## PAGE TEXT
________________________

LA JOLLA, CA–Four researchers—or 19 percent of La Jolla Institute for Immunology’s faculty—have been named in the Highly Cited Researchers 2019 list from the Web of Science Group.
The 2019 Highly Cited Researchers list, released November 19 by the Web of Science Group, identifies scientists who produced multiple papers ranking in the top 1% by citations for their field and year of publication, demonstrating significant research influence among their peers.
La Jolla Institute for Immunology faculty on the list include Professor Shane Crotty, Ph.D., whose groundbreaking work on the immunology underlying vaccines earned him a spot on the list for the fourth year in a row; Professor Alessandro Sette, Dr. Biol.Sci., whose sustained efforts to systematically dissect the immune response to a wide range of microbes and allergens has a tremendous impact on the field of immunology, made the list for the second year.
This year, they are joined by Professor Bjoern Peters, Ph.D., who helped established the Immune Epitope Database, a free, searchable site that houses data from more than 1.6 million experiments, making it a one-stop shop for understanding and predicting the body’s response to viruses, bacteria, cancer, allergens and more, and Professor Anjana Rao, Ph.D., whose pioneering insights into the fundamentals of T cell biology have the potential to successfully address T cell exhaustion, which, in the past, has limited the success of cancer immunotherapies.
The 2019 list includes 6,217 highly cited researchers in various fields from nearly 60 nations. The methodology behind the list draws on the data and analysis performed by bibliometric experts from the Institute for Scientific Information at the Web of Science Group.
This is the second year that researchers with cross-field impact—those with exceptional broad performance based on high impact papers across several fields—have been identified. LJI researchers recognized for cross-field impact include Drs. Peters, Rao and Sette, which is not only a testament to their research prowess but also a strong signal of the increasing influence and importance of immunology on the broader scientific discourse.

________________________

## EXCERPTED RECORDS
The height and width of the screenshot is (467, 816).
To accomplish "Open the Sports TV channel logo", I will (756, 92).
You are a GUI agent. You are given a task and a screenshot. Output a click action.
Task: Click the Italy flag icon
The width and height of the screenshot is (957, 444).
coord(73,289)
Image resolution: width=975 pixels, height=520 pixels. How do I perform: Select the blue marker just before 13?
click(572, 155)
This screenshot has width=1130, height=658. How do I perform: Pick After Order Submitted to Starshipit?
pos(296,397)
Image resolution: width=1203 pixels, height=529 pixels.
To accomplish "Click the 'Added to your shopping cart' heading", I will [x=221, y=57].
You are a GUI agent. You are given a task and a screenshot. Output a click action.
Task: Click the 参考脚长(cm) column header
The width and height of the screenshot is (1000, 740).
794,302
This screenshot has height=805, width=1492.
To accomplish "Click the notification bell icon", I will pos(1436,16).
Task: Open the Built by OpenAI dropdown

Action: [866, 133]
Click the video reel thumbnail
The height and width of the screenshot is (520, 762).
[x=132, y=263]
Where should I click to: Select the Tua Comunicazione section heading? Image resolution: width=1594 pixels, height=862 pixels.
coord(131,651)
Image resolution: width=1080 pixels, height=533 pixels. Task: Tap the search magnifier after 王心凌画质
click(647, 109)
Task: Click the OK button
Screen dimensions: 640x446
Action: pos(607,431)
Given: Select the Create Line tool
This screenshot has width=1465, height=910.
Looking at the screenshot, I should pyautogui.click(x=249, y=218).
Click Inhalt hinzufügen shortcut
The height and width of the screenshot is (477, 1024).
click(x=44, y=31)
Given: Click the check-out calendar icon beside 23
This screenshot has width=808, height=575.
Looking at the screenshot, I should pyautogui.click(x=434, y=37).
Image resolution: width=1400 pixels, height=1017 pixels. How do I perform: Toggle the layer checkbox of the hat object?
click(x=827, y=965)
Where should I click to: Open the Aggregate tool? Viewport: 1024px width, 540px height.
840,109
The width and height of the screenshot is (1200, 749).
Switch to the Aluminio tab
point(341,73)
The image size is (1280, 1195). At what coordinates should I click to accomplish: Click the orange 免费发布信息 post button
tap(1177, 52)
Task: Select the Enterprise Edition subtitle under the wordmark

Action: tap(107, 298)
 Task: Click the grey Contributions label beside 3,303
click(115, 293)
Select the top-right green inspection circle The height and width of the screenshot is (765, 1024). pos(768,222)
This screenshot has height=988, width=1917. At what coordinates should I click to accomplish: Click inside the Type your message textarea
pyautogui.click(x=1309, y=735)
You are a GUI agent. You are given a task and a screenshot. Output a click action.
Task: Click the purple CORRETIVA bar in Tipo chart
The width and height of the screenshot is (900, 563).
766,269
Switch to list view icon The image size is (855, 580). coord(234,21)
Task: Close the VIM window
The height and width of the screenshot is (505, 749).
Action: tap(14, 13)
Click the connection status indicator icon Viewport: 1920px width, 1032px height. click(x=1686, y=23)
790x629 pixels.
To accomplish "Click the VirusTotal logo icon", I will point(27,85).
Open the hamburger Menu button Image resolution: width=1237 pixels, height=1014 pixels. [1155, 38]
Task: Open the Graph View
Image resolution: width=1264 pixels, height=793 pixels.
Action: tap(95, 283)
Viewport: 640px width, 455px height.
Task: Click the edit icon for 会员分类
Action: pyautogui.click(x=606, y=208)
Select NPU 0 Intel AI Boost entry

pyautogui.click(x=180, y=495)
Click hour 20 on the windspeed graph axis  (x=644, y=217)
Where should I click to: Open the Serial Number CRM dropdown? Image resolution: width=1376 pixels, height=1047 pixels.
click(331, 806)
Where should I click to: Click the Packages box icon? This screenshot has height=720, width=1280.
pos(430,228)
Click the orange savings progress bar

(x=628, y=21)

________________________

## REQUIREMENT 1
From the Highly Cited Researchers announcement, copy the passage from "This year, they" up to and including "at the Web of Science Group.".
## REQUIREMENT 2
According to the Highly Cited Researchers announcement, data from how many experiments is housed in the Immune Epitope Database?

## TASK OUTPUT 1
This year, they are joined by Professor Bjoern Peters, Ph.D., who helped established the Immune Epitope Database, a free, searchable site that houses data from more than 1.6 million experiments, making it a one-stop shop for understanding and predicting the body’s response to viruses, bacteria, cancer, allergens and more, and Professor Anjana Rao, Ph.D., whose pioneering insights into the fundamentals of T cell biology have the potential to successfully address T cell exhaustion, which, in the past, has limited the success of cancer immunotherapies.
The 2019 list includes 6,217 highly cited researchers in various fields from nearly 60 nations. The methodology behind the list draws on the data and analysis performed by bibliometric experts from the Institute for Scientific Information at the Web of Science Group.

## TASK OUTPUT 2
More than 1.6 million experiments.